> _TO DO_
a: According to the Milgauss 116400 review, in what year was the black dial version discontinued?
b: In the Milgauss 116400 review, rewrite the part that opens with the words containing "Shop Rolex Milgauss" and closes with "second of motion.", putting "understated" in place of "restrained".
c: Write the next few sentences of the Milgauss 116400 review, picking up after its last sentence.

> _QUOTED TEXT_
++++
Hands-On Review
Rolex Milgauss 116400 Review
A hands-on evaluation of the discontinued clear-crystal Milgauss, the quietest, most under-the-radar version of Rolex's anti-magnetic scientist watch.
Shop Rolex Milgauss 116400THE FIRST LOOK
Rolex Milgauss 116400 First Impressions
What hits you the moment you pick up the 116400.
The Rolex Milgauss 116400 is the version of this watch that gets quietly overlooked. Walk into a room of Rolex watches collectors and the conversation circles the green-crystal GV and the Z-Blue. Pick up a clear-crystal Rolex Milgauss 116400 and the first thing that registers is how much more restrained it feels in the hand. The 40mm Oystersteel case has the familiar Rolex weight and density, the bracelet drapes the same way an Oyster always does, and from across a room nobody is going to clock it as anything unusual. Then the orange lightning bolt seconds hand sweeps past 12, and the entire personality of the watch reveals itself in one second of motion.
That contrast, between the conservative case profile and the flash of color on the dial, is the whole point of the 116400. The black dial version with painted block indices and the white dial version with bold orange stick markers each play that contrast differently, but the formula is the same. This is a Rolex sport watch that does not announce itself the way a Submariner or a Daytona does. It rewards a closer look. After the discontinuation of the black dial in 2013 and the white dial in 2016, the clear-crystal 116400 has become the version that fewer people own, and the version that most non-watch people will not recognize on sight. For a certain kind of buyer, that is exactly the appeal.
++++
> _ENTRIES PROVIDED_
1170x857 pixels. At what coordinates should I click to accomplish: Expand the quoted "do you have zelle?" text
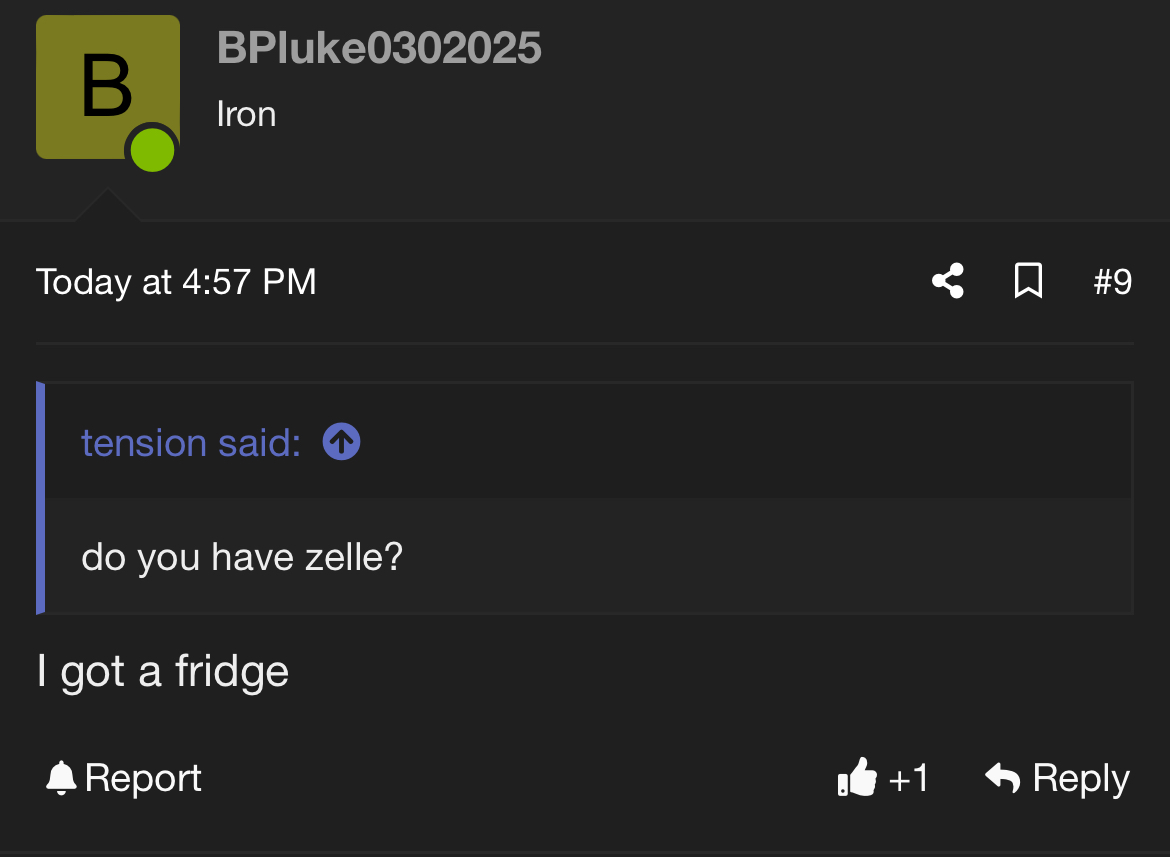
++++
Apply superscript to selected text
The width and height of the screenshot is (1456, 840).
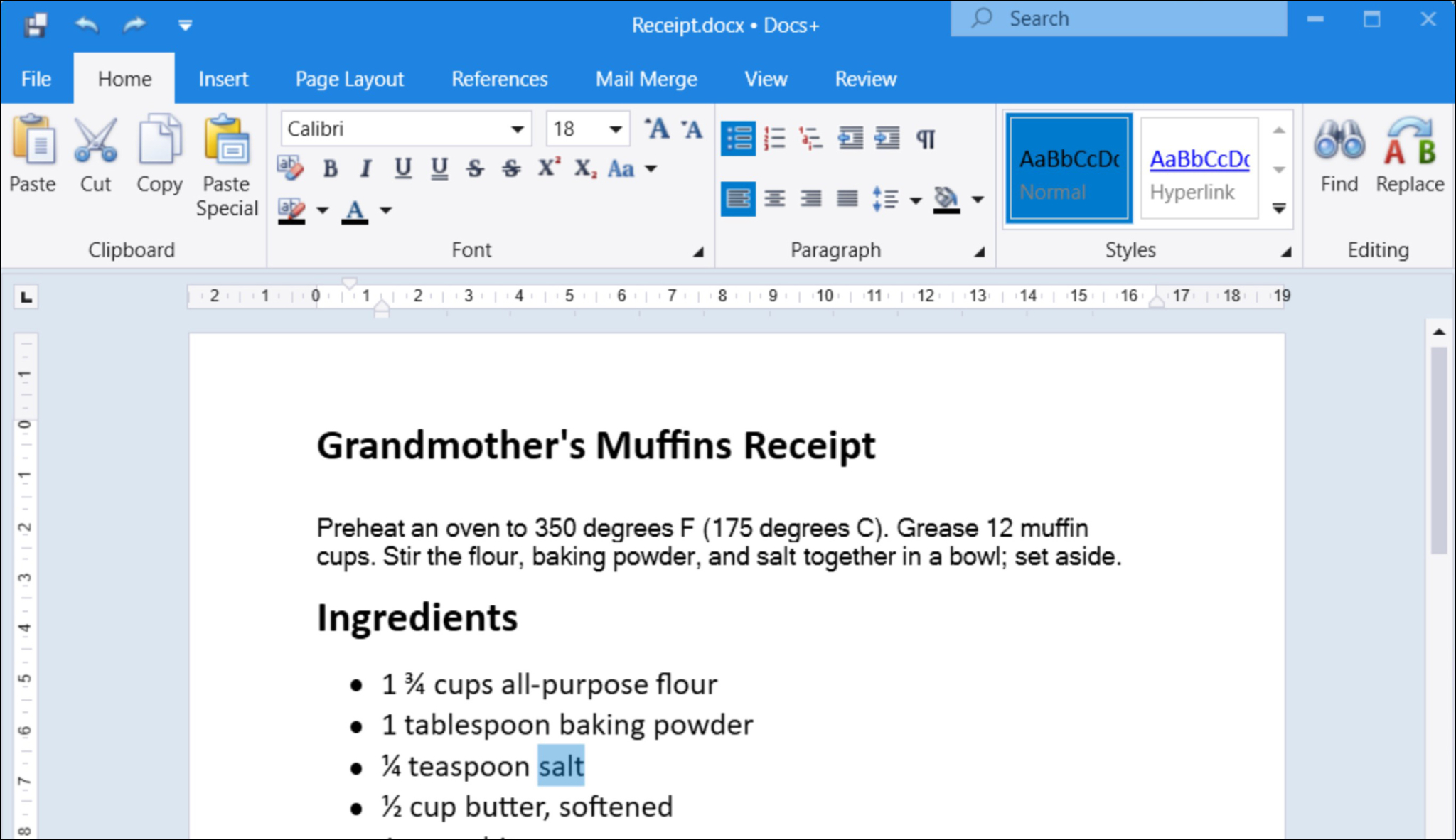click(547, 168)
++++
> _ANSWERS TO THE EXERCISES_
a: 2013

b:
Shop Rolex Milgauss 116400THE FIRST LOOK
Rolex Milgauss 116400 First Impressions
What hits you the moment you pick up the 116400.
The Rolex Milgauss 116400 is the version of this watch that gets quietly overlooked. Walk into a room of Rolex watches collectors and the conversation circles the green-crystal GV and the Z-Blue. Pick up a clear-crystal Rolex Milgauss 116400 and the first thing that registers is how much more understated it feels in the hand. The 40mm Oystersteel case has the familiar Rolex weight and density, the bracelet drapes the same way an Oyster always does, and from across a room nobody is going to clock it as anything unusual. Then the orange lightning bolt seconds hand sweeps past 12, and the entire personality of the watch reveals itself in one second of motion.

c:
THE WEARING EXPERIENCE
On the Wrist
How the 116400 actually wears, day in and day out.
Quick Specs
The Rolex Milgauss 116400 measures 40mm in diameter, 48mm lug-to-lug, and 13mm thick. Those numbers tell you most of what you need to know. The 48mm lug-to-lug is short for a 40mm Rolex sport watch, which means the 116400 sits well inside the wrist on anything from a 6.5-inch wrist on up. The 13mm thickness, however, is the spec that matters most for a daily-wear decision. The Faraday cage that protects the movement adds about 1mm of height versus a comparable 40mm Oyster Perpetual, and you feel that thickness when the watch slips under a shirt cuff. It clears, but it is not a dress-watch profile.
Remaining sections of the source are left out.